El Estado se impone
Ni en Cataluña se ha suspendido el autogobierno ni existe de facto un estado de excepción. Es el separatismo el que hace ya tiempo convirtió a Cataluña en un territorio sin ley
No había alternativa y el independentismo era plenamente consciente de lo que iba a ocurrir porque estaba avisado. La advertencia de que el Estado de Derecho no iba a permitir la voladura de España -como anoche repitió Mariano Rajoy- era nítida. El desmontaje estructural del referéndum ilegal era una necesidad democrática y una exigencia legal frente a los ejercicios de sedición diseñados por la Generalitat. Las detenciones de altos cargos del Gobierno catalán, incluido el número dos de Junqueras, jamás podrán ser una operación represiva de libertades y derechos. Fueron la respuesta proporcionada e imprescindible de un auténtico Estado de Derecho frente a quienes se han conjurado para aniquilarlo. Todo lo demás queda reducido a una parafernalia para justificar un golpe de Estado que el Gobierno y la oposición jamás podrán permitir. No hay un argumento para justificar que unos golpistas se arroguen la legitimidad de una soberanía nacional de la que carecen. Desde ayer, el Gobierno mantiene intervenidas las cuentas de la Generalitat, y eran imperiosos los registros hechos en cuatro consejerías, empresas y domicilios particulares para asestar un varapalo letal a la intendencia de la consulta.
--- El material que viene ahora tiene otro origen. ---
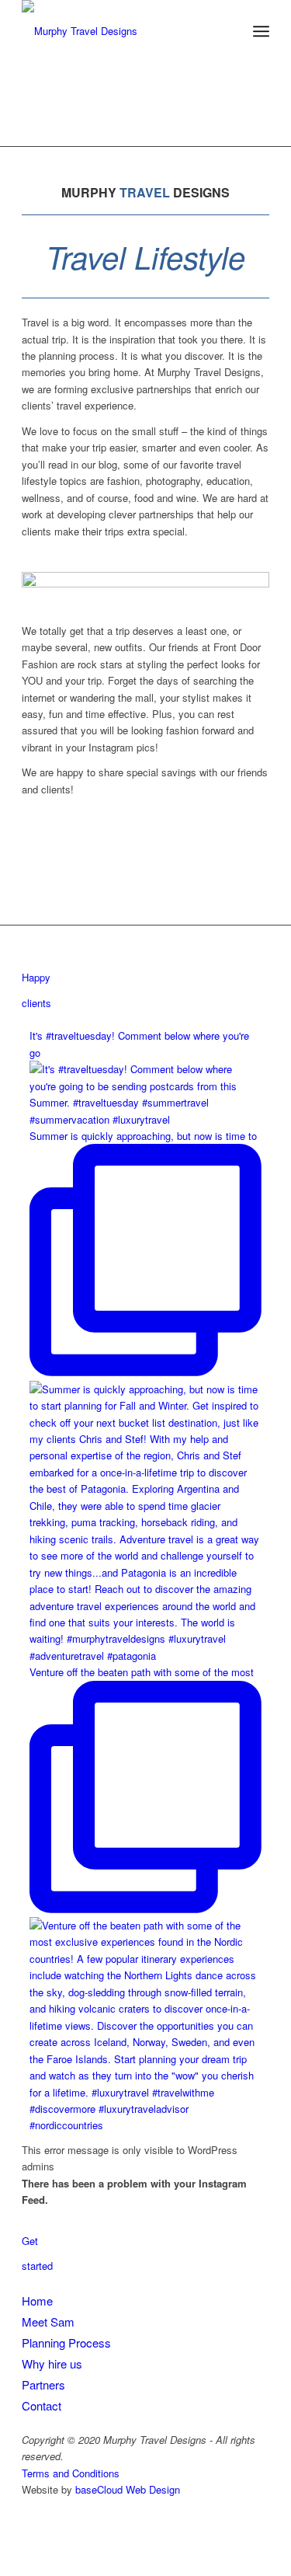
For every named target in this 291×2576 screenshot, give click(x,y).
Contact (41, 2405)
Ni el Ejecutivo ni la Justicia podían dar una imagen de indolencia frente a tanto abuso. También se requisaron diez millones de papeletas, y trescientas entidades públicas y privadas catalanas están vigiladas por Hacienda para evitar pagos incontrolados de la Generalitat violando todo tipo de sentencias. El Estado de Derecho no tenía otra opción, y la respuesta de Puigdemont solo refleja la demencial deriva en la que se ha instalado. Ni en Cataluña se ha suspendido el autogobierno, ni existe de facto un estado de excepción, ni el Gobierno carece de vergüenza democrática ni lo ocurrido responde a un régimen represivo e intimidatorio. Es el separatismo el que desde hace tiempo convirtió a Cataluña en un territorio sin ley ni derechos para millones de ciudadanos, expuestos a la amenaza, la marginación, el estigma españolista y el odio social. Y si de algo debe lamentarse el Estado es de haber tardado en hacerse presente con dignidad en Cataluña. Más allá de la firmeza con la que actuaron ayer la Justicia y el Gobierno, la pretensión de los sediciosos de promover concentraciones masivas para presentar a España como una dictadura opresora de las libertades debe ser ahora la mayor preocupación de todos.
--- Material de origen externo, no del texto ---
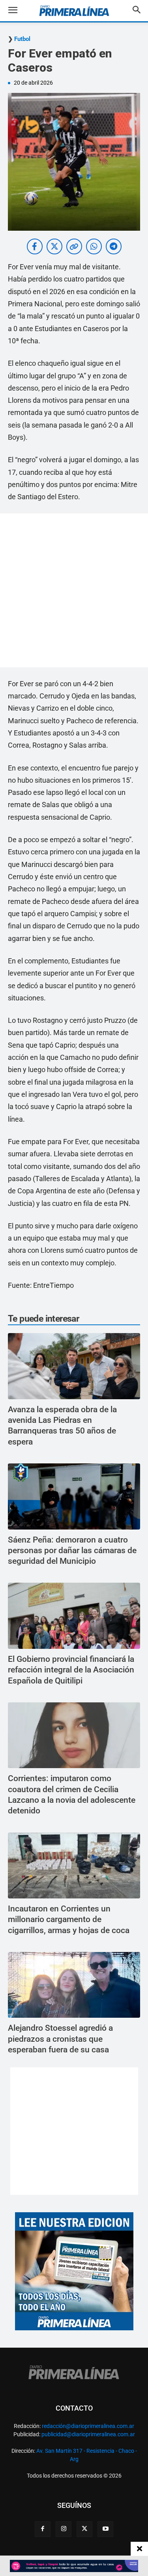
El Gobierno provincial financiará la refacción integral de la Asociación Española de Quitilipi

Se trata de una situación de excepcional gravedad no vivida desde el 23-F y cualquier chispa ajena a la razón puede agitar la violencia en las calles, un riesgo contra el que también alertó ayer el presidente del Gobierno. El riesgo es alto, visto el proceso de «batasunización» de la CUP. Es comprensible que Puigdemont y Junqueras se resignen a no ver urnas el 1-O, y que su llamamiento a una insumisión masiva sea solo el último recurso del derrotado. Pero las consecuencias son imprevisibles si se intenta generar conflictividad. Exigir a los catalanes que se echen a la calle e impidan la labor de jueces, fiscales y policías es la muestra más enervante de un victimismo elevado a la enésima potencia para perseverar en su fobia a España. Ayer hablaron de «declaración de guerra», tildaron de traidores a los Mossos, destrozaron una sede del PSC y agredieron a militantes, y quisieron evitar la detención de altos cargos saltando sobre furgones policiales. Defendieron la delincuencia institucional para resolver por la vía de los hechos consumados, lo que ni la ley ni la historia les conceden. Poner en riesgo la convivencia democrática alentando el caos en Cataluña no puede ser una opción.
Hoy la prioridad ya no puede ser contemporizar con quienes quieren romper España. Sublimar las llamadas al diálogo cuando ni un solo independentista quiere dialogar sobre nada es mentir a la opinión pública. La prioridad es preservar el orden constitucional votado por la inmensa mayoría de españoles en 1978. Y mientras sea el orden vigente, cualquier agresión merece respuestas sin miramientos. El PSOE apoya al Gobierno, pero con una incoherencia tan incomprensible que lo convierte en un partido poco fiable. Podemos habla indecentemente de «presos políticos». Y en un ejemplo intolerable de aversión irracional, ERC acusa a Rajoy -a todos los españoles- de tener las «manos sucias». Actuar con cálculos electoralistas es indigno, y la historia y las urnas retratarán a cada cual en esta secuencia de despropósitos rupturistas. Es evidente que Podemos no es recuperable para la democracia, pero el PSOE está a tiempo de dejar de agachar la cabeza, y de no ofrecer más argumentos para justificar a quienes amenazan con destruir España. No es momento para felonías.